Qu’est-ce que l’état intermédiaire ?

individual-eschatology13 min de lecture

1. Introduction

L’état intermédiaire désigne la condition de la personne humaine entre la mort physique et la résurrection future du corps. Il répond à la question que beaucoup se posent devant une tombe : « Où se trouve cette personne maintenant, et que vit-elle ? »

L’eschatologie biblique enseigne que la mort ne met pas fin à l’existence personnelle. Le corps retourne à la poussière, mais l’âme ou l’esprit continue dans un état conscient et personnel, en attendant d’être réuni à un corps ressuscité. Cela est vrai à la fois pour les croyants et pour les incroyants, même si leurs expériences dans cette période intermédiaire sont radicalement différentes.

Cet article se concentre exclusivement sur cet état de l’âme entre la mort et la résurrection, en s’appuyant sur des passages bibliques clés pour décrire :

  • Ce qui arrive aux croyants lorsqu’ils meurent
  • Ce qui arrive aux incroyants lorsqu’ils meurent
  • La nature et l’importance de cette condition temporaire et intermédiaire

2. La mort et la survie de l’âme

2.1 La mort comme séparation, non comme annihilation

Dans l’Écriture, la mort n’est pas l’extinction de la personne, mais la séparation du corps et de l’âme (ou de l’esprit).

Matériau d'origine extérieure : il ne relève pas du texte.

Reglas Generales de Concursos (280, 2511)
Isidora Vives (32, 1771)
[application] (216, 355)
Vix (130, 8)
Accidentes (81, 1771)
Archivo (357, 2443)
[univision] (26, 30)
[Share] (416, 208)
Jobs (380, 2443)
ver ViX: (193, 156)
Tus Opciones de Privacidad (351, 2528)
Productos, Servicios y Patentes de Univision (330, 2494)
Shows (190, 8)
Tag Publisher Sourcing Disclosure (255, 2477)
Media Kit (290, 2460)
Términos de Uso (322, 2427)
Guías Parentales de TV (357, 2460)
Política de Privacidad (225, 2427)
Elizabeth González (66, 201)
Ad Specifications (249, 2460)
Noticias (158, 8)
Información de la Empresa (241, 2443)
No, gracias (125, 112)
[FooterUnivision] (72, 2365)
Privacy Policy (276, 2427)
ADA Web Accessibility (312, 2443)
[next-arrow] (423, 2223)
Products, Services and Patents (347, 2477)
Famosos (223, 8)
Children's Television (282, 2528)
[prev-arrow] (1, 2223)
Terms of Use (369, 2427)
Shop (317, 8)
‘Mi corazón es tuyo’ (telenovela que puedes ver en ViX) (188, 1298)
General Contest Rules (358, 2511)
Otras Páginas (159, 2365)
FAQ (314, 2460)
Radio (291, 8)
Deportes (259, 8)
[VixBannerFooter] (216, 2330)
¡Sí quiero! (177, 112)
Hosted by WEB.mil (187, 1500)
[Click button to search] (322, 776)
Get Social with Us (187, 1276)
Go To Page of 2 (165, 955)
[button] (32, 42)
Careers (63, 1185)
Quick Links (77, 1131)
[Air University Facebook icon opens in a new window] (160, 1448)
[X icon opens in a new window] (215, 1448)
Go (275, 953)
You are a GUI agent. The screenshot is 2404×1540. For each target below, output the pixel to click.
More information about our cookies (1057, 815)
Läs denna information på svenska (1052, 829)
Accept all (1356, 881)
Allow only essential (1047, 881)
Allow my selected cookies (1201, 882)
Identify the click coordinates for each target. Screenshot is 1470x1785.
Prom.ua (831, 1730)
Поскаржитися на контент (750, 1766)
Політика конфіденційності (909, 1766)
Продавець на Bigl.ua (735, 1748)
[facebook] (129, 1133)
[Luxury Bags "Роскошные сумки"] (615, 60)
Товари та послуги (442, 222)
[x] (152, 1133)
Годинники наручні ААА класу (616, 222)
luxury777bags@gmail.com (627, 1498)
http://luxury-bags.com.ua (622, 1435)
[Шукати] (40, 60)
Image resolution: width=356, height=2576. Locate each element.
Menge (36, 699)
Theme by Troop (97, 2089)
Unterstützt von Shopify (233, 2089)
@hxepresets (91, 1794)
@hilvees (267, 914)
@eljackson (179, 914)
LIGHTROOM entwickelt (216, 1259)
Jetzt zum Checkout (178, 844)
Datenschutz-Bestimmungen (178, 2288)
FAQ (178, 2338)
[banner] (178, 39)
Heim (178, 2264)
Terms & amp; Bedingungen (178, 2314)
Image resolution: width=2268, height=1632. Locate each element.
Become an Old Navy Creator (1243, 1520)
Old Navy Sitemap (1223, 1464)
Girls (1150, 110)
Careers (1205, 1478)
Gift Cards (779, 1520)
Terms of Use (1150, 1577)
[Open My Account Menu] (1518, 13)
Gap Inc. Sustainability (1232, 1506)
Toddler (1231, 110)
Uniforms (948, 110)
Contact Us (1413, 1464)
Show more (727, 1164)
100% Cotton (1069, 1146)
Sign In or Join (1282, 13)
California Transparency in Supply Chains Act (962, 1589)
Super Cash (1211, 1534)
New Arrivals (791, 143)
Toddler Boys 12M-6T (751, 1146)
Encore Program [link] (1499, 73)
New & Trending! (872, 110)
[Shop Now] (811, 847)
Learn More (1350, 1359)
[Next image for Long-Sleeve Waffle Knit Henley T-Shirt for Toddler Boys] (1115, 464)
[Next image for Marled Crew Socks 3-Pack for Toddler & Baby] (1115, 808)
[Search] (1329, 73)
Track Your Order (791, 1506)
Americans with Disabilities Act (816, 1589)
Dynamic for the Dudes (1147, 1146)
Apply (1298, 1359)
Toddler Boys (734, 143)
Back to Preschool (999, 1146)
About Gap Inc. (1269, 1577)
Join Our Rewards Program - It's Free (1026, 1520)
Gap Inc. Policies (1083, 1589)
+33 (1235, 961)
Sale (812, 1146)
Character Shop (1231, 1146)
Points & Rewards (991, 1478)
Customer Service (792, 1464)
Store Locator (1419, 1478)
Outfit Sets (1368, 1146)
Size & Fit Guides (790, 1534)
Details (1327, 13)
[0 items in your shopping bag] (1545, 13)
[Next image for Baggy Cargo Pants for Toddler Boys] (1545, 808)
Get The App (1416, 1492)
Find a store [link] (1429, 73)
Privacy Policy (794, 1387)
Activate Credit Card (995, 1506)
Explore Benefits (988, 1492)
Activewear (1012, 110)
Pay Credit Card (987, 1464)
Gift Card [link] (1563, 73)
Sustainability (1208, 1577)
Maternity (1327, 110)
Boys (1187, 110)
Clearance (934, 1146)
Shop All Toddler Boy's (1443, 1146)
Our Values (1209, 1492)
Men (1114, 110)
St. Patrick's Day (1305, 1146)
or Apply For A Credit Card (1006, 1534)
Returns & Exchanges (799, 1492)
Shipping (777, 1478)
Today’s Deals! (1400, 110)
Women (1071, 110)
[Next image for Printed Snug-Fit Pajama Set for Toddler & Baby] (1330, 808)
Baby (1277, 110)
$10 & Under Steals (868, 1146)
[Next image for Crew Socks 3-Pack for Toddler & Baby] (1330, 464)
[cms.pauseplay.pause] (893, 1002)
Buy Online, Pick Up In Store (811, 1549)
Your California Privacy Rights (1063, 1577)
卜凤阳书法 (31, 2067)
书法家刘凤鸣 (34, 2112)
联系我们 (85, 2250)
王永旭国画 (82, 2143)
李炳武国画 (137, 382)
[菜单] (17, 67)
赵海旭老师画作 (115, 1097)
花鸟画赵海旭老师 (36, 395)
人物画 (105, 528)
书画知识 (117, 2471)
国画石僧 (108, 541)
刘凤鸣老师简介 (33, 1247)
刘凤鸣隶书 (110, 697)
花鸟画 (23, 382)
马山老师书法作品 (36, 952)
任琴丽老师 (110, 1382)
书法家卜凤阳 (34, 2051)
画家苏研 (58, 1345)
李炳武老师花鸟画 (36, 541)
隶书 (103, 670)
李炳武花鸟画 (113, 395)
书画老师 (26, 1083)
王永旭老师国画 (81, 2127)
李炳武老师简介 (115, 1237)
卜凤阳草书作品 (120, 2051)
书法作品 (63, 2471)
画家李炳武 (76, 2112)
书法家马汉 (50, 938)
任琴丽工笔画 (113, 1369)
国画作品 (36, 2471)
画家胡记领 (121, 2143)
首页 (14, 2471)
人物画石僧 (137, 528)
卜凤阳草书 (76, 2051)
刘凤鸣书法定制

« Comme le corps sans esprit est mort, de même la foi sans les œuvres est morte. »
Jacques 2.26

Lorsque Rachel meurt, la Genèse décrit sa mort comme le départ de son âme :

« Comme elle allait rendre l’âme, car elle était à l’agonie, elle donna au fils le nom de Ben-Oni ; mais son père l’appela Benjamin. »
Genèse 35.18

Le corps meurt et retourne à la poussière (Ecclésiaste 12.7), mais la part immatérielle de l’homme « retourne à Dieu qui l’a donnée ». Ainsi, la personne humaine continue d’exister consciemment après la mort, même si son corps repose dans la tombe.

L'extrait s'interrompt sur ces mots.